Since it’s “D” month, it was only fitting that we attend an exhibition at the Dallas Museum of Art. We chose the most interactive exhibition of the season: “Movement: The Legacy of Kineticism” which billed itself as showcasing how artists, from the early 20th century to present, have used the power of dynamic abstraction. We’re both familiar with abstract art, but “dynamic abstraction” was new to us. While abstract art can take many forms – paintings, sculptures, photographs, etc. – it doesn’t objectively or accurately represent visual reality. The art enters the dynamic range when the artist adds shapes, colors, lines, or patterns to create visual illusions that trick our eyes into seeing movement and depth when we are actually looking at still lines on a flat surface.

Attending this exhibit taught us a few things – and not only about the specific art displayed. We learned it’s a good idea to read up beforehand on the exhibit you’ll be seeing or to pay closer attention to any written information posted on the exhibit’s walls.
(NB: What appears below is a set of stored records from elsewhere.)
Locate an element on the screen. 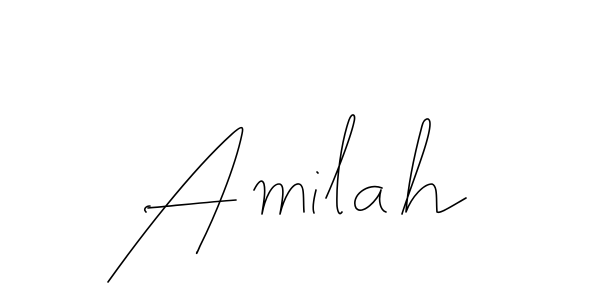  letter-a is located at coordinates (370, 199).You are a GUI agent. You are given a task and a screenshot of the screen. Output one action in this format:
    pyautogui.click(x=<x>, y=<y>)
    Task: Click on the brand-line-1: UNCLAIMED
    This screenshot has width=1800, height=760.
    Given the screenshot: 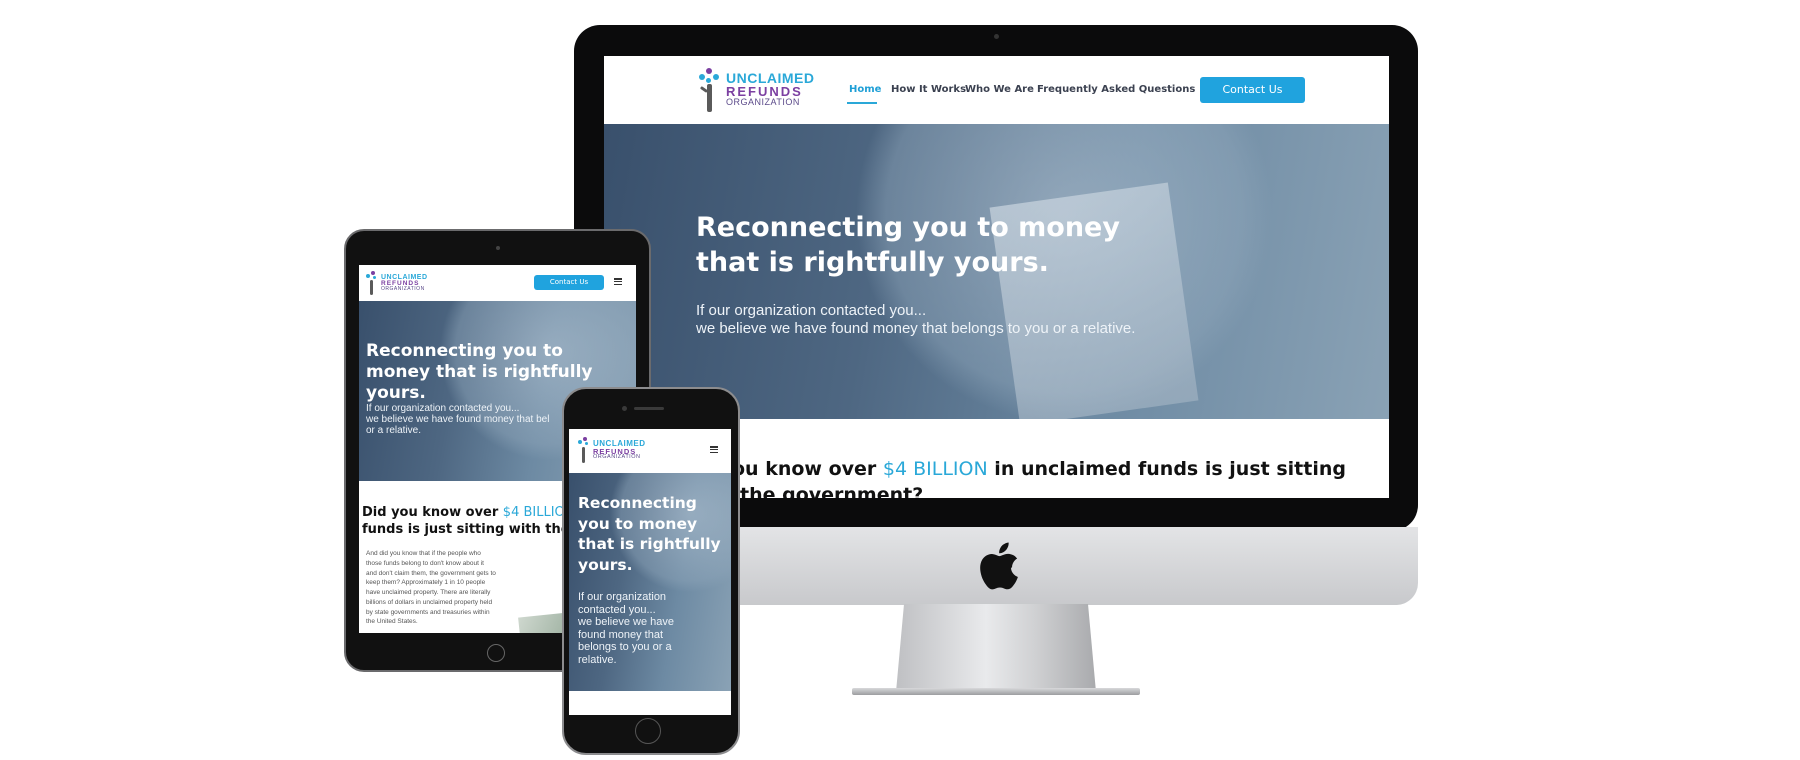 What is the action you would take?
    pyautogui.click(x=770, y=78)
    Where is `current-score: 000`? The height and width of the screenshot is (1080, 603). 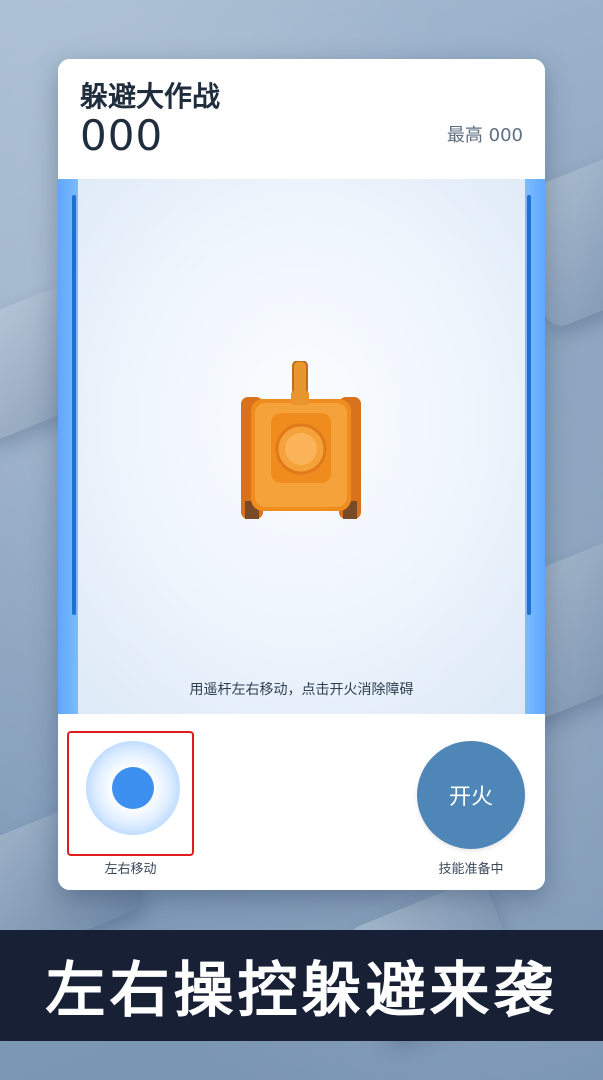
current-score: 000 is located at coordinates (122, 136).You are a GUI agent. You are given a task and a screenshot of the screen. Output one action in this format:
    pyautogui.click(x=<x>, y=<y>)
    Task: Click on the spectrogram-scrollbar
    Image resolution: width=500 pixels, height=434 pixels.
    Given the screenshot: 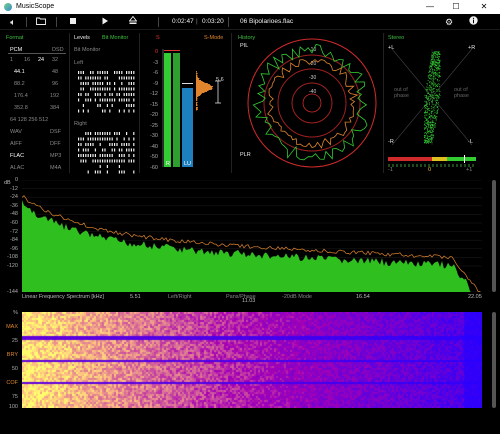 What is the action you would take?
    pyautogui.click(x=494, y=360)
    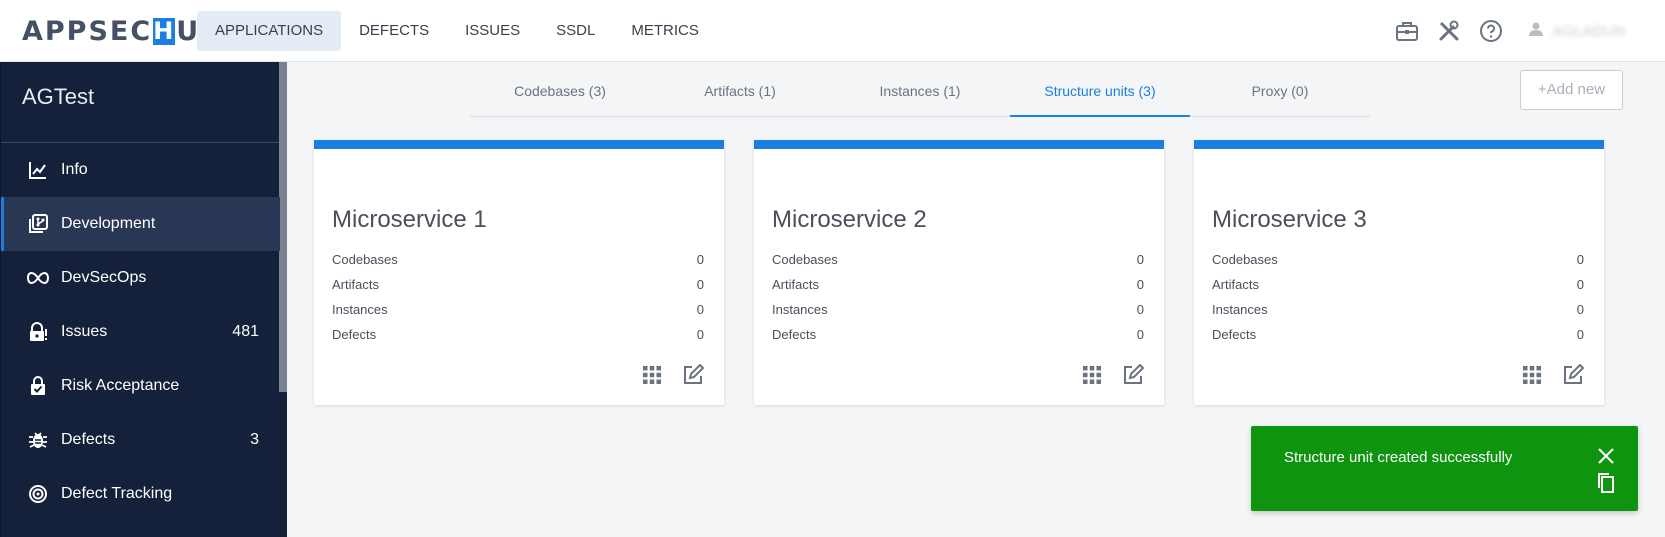 This screenshot has height=537, width=1665. I want to click on sidebar-item-development: Development, so click(140, 224).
For instance, not until we looked up information the next day did we learn that when we first entered the exhibit and walked through several feet of hanging chains, we were supposed to pull the chains, turning lights on and off. Not a deal breaker, but it would have added more “dynamics” to the experience.

An added bonus to the afternoon: “Matthew Wong: The Realm of Appearances.” Our tickets also included this exhibit, and we were so glad it did. We both loved his later work. When we say “later”, unfortunately his career only lasted six years. He suffered from Tourette’s syndrome and depression and he committed suicide at the age of 35.

His sense of isolation was evident in many of his paintings by a tiny lone figure, often hard to spot. We will both remember the feelings his artwork invoked in us.

Activity: Documentaries

Barbara: Dear Future Children

This 2021 documentary focuses on three countries – Chile, Uganda, and Hong Kong – and the problems they are facing, narrated by a young woman in each. They all worry about how their world will be for future children. In Chile, the youth were protesting the government and the vast gap between the poor/middle class and the rich due to the low wages, low pensions, and high cost of living. “When you lie to the poor, you find your answer on the streets.” Uganda’s problem was climate change and the question posed from the narrator, when asked why she is focusing on this problem, was “Why would you study for a future that is not clear?” Her professor told her it was God’s will and that there was nothing she could do about it. Hong Kong’s issue was the attempts by China to bring them under their control and especially an extradition bill. All three stories were powerful and upsetting. I am not sure what the situations are in their countries today but hope that their brave work will not be for nothing.


Wishing everyone a great New Year We’ll leave you with this one fun fact (thanks to our friend Rosemary for introducing us to “One Good Fact”)

“People in Spain celebrate New Year’s Eve by eating 12 grapes in sync with the 12 clock chimes at midnight.”

We’ll have our 12 grapes on hand for the countdown tonight in hopes of a sweet 2023.